На другом конце провода, в сердце Парижа, в тесной кладовке, заваленной предметами искусства, сидел мсье Дюваль. Его неизменные атрибуты – канареечный пиджак и алая бабочка – казались сейчас кричащим диссонансом с его состоянием. Шестидесятилетний аукционист был в смятении. Крупные капли пота блестели на лбу, и он нервно вытирал их ярко синим платком, бросая украдкой взгляды на запертую дверь.
– Мсье Волков… – прошептал Дюваль, в его голосе звучал неподдельный ужас. – Ватикан… Они запросили копии экспертиз… экспертиз иконы Люцифера, что вы приобрели через наш дом. Мне страшно, мсье Волков. Мне очень страшно.
– Почему? – удивился Волков. – Все же законно. Покупатель и продавец пришли к соглашению, сделка оформлена нотариально, с международным сертификатом аукционного дома. Никаких претензий быть не может. Мы так работаем постоянно.
– Я боюсь не этого, мсье. Я боюсь… псов. «Псов Господних». Они придут. Я чувствую. Здесь… здесь творится нечто странное, мсье Волков. Чертовщина!
Глава вторая
2019 год. 2 января. Ватикан.
За массивным столом в своем кабинете, сохранившем прежний вид многочисленных предшественников, восседал худощавый семидесятилетний кардинал Буше, являющийся действующим куратором церкви Святого Сердца Мученика в Ватикане, на цокольном этаже которой разместился музей Люцифера с достоверными артефактами его существования. Облаченный в красную мантию кардинала с поясом того же цвета и повседневным головным убором, называющимся дзуккетто – небольшой камилавкой красного цвета, хозяин кабинета безразлично листал странички на ноутбуке.
При появлении клирика Сирано с папкой в руке, он вдруг резко отодвинул от себя ноутбук так, что тот чуть не упал с другой стороны стола. Кардинал с нервным напряжением ожидал его прихода уже целые сутки.
– Монсеньор Буше, прибыли копии документов экспертизы. Старик протянул дрожащую руку.

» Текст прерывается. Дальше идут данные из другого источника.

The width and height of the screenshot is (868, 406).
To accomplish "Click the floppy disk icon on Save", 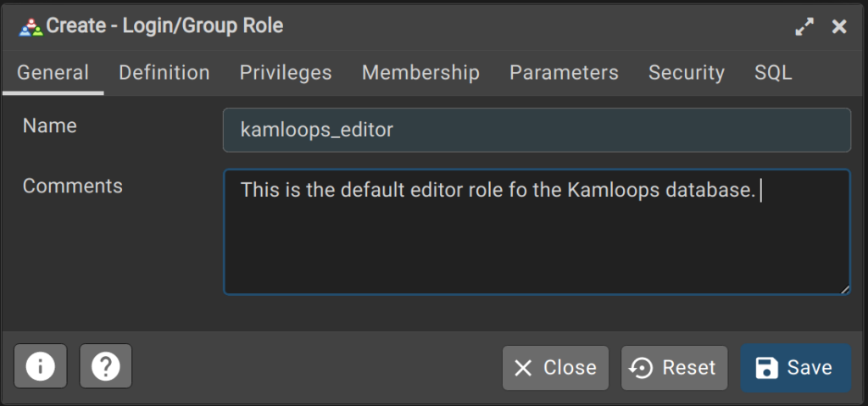I will tap(766, 368).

Клирик Сирано, передав ему документы в печатном виде, тут же отошел на пару шагов, оставшись в кабинете для получения дальнейших указаний. Кардинал Буше, с невероятным трепетом открыв папку, внимательно начал просматривать документы.
– Самые влиятельные эксперты Франции и Италии, в рамках аукционного дома, подтвердили подлинность иконы, – начал клирик. – Вы оказались правы, монсеньор, по поводу её происхождения. Это та самая пропавшая адописная икона с ликом Люцифера и подписью монаха Ди Брюля из Сен-Дени, датированная первым тысячелетием нашей эры.
Лицо кардинала изменилось на пару секунд, словно увидел в документах что-то невероятное.
– Тут указано, что в надписи на обратной стороне иконы, – взволнованным голосом говорил кардинал, – «Когда Люцифер заплачет – сатана станет править адом», обнаружены элементы крови с отсутствием ДНК и со странными инородными биологическими примесями.
– Не совсем так, монсеньор, – учтиво улыбнулся клирик. – В данном случае говорится, что полимер ДНК крови настолько сложный, что нуклеотиды объединились не с помощью водородных связей в двойную спираль, как у обычных людей и, впрочем, у большинства в этом мире, а неизвестным способом в шестнадцатиспиральную структуру и сжаты невероятным образом, что практически незаметны. Она не подвержена мутагенам и поэтому связи между нуклеотидами не разрушаются через 521 год, как у людей. Возраст данной крови нельзя выяснить, так как ее состояние безукоризненно – она находится в нём вечно.
– Хорошо, я оценил твои познания в этой области, – раздраженно произнес кардинал, не отрывая взгляда от документов. – Теперь поясни для старика попроще.